Hormonal Deprivation and Targeted Therapies

• Androgen Deprivation Therapy (ADT): Aims to reduce androgen levels or block their effects.

  • Orchidectomy: Permanent surgical removal of the testes.

  • Medication (Mainstream): GnRH or LHRH agonists switch off testosterone production. These can cause a "testosterone flare," managed by short courses of anti-androgen drugs.

• Hormonal Inhibitors:

  • Androgen receptor blockers: Prevent testosterone from activating the receptor.

  • Androgen synthesis inhibitors: Block $CYP17$ (e.g., Abiraterone) to lower hormone levels further.

• Resistance: If cancer grows despite low testosterone, it is called resistant prostate cancer.

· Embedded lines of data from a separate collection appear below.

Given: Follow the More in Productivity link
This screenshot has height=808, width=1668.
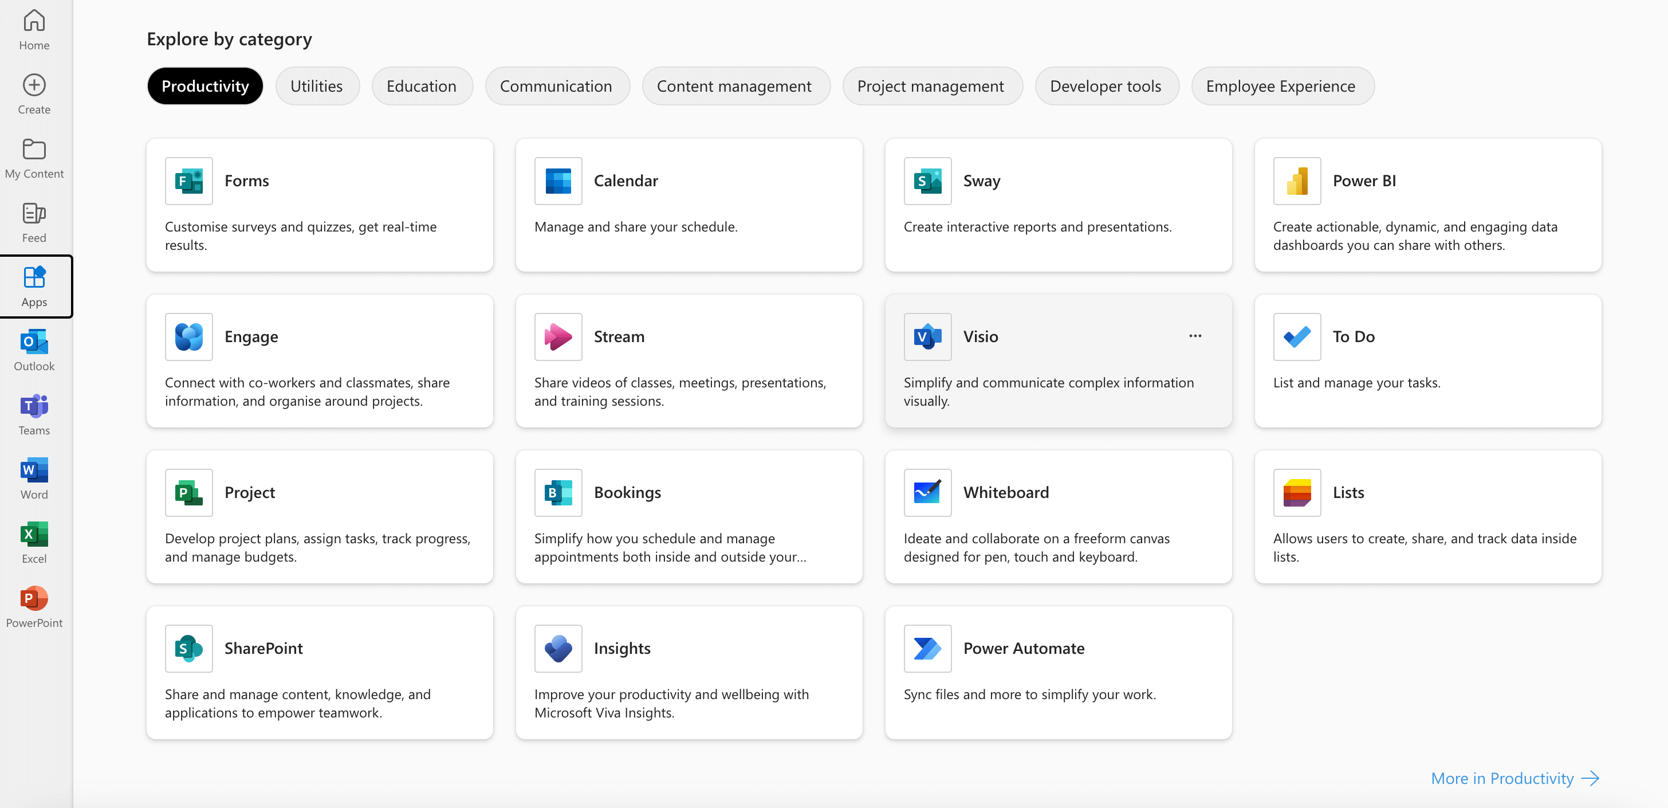Looking at the screenshot, I should [x=1515, y=778].
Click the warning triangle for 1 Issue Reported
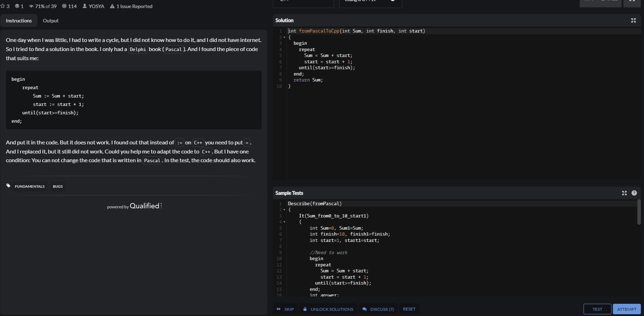The image size is (644, 316). point(112,6)
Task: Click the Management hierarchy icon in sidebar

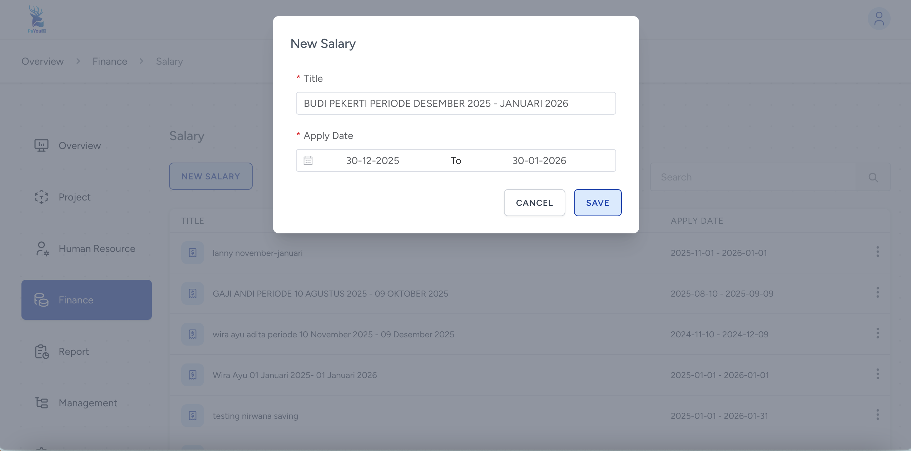Action: pyautogui.click(x=41, y=403)
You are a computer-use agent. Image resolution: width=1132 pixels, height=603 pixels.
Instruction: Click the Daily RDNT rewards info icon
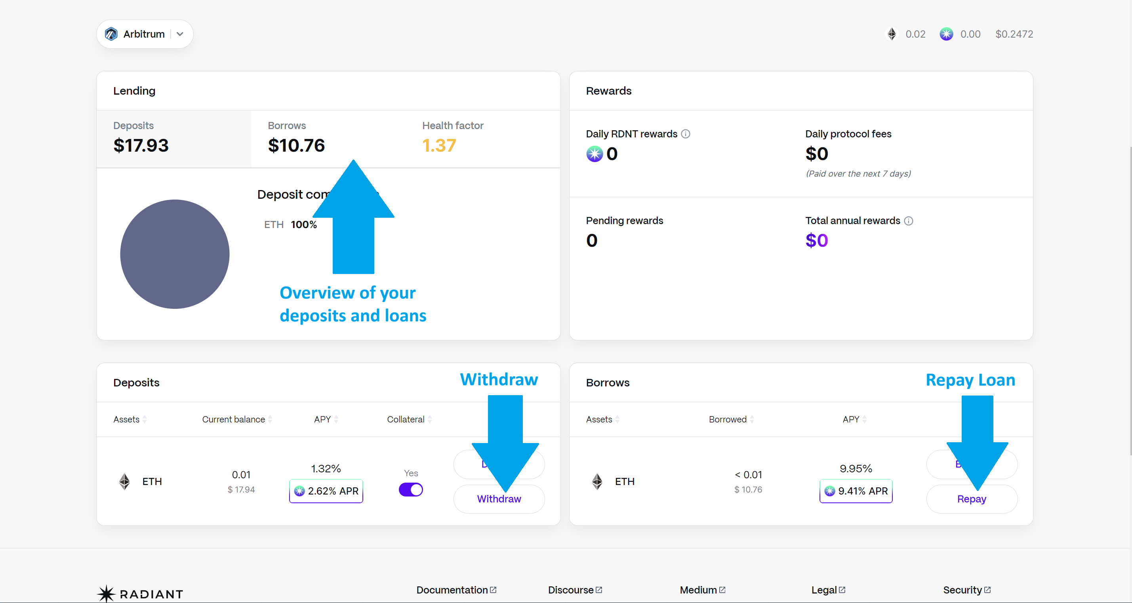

Non-Hormonal Treatments for Metastatic Diseases

• Chemotherapy: Doxotactyl is used alongside hormone therapy to improve survival in metastatic castration-sensitive cases.

• Radioligand Therapy (Plutico): Targeted radiation delivered through the bloodstream. It targets PSMA (prostate-specific membrane antigen), which is highly expressed on the surface of prostate cancer cells. Treatment is preceded by a PSMA PET scan.

• PARP Inhibitors: Used for cancers with DNA repair problems, particularly those with $\text{BRCA2}$ mutations.

• Palliative Care: Palliative radiotherapy and bone-strengthening treatments are used to manage bone metastases and reduce fracture risk.

Immunotherapy and Therapeutic Vaccines

• Pembrolizumab: Immunotherapy that blocks the $PD–1$ pathway. Keynote study $921$ and Keynote study $641$ showed limited benefit in general cohorts but revealed effectiveness in specific subgroups (e.g., microsatellite instability or mismatch repair deficiency).

• Provenge (Sipuleucel-T): The first approved immunotherapy vaccine for metastatic castration-resistant prostate cancer with minimal symptoms.

  • Process: Immune cells are collected via leukapheresis, exposed to a fusion of prostatic acid phosphatase and GM-CSF (an immune wake-up signal), and infused back into the patient.

  • Results: Median survival of $25.8\,\text{months}$ versus $21.7\,\text{months}$ for placebo ($22\%$ relative reduction in risk of death).

  • Availability: FDA approved; however, EU marketing authorization was withdrawn in $2015$ for undisclosed commercial reasons.

Gene Fusions and Ongoing Research

• Gene Fusion Discovery ($2005$): A fusion involving the $ER$ gene and $TMPRSS2$ (which responds to androgens) drives abnormal gene activity in many prostate tumors.

• Clinical Use: This fusion can be detected in urine alongside PSA. It is not used for general population screening but can act as a decision tool to determine if a biopsy is necessary for those with raised PSA.

Survival Trends and Public Context

• Historical Improvement: Survival rates have improved over four decades due to public awareness campaigns and treatment advances.

• Survival Statistics:

  • Early detection: Nearly $100\%$ of patients survive at least one year; more than $84\%$ live five years or longer.

  • Advanced diagnoses (especially in those > 80 years old): Significantly lower survival rates.

• Importance of Early Detection: Patients are encouraged to move past the fear of examination and talk to GPs about symptoms early to ensure curable outcomes.

Questions & Discussion

• Question: The speaker asks if there are any questions regarding the diagnostic pathway, digital pathology, or specific treatments like brachytherapy.

• Response: No specific audience questions were recorded in the transcript; the session concludes with a final encouragement for students to monitor their health and family histories as they age.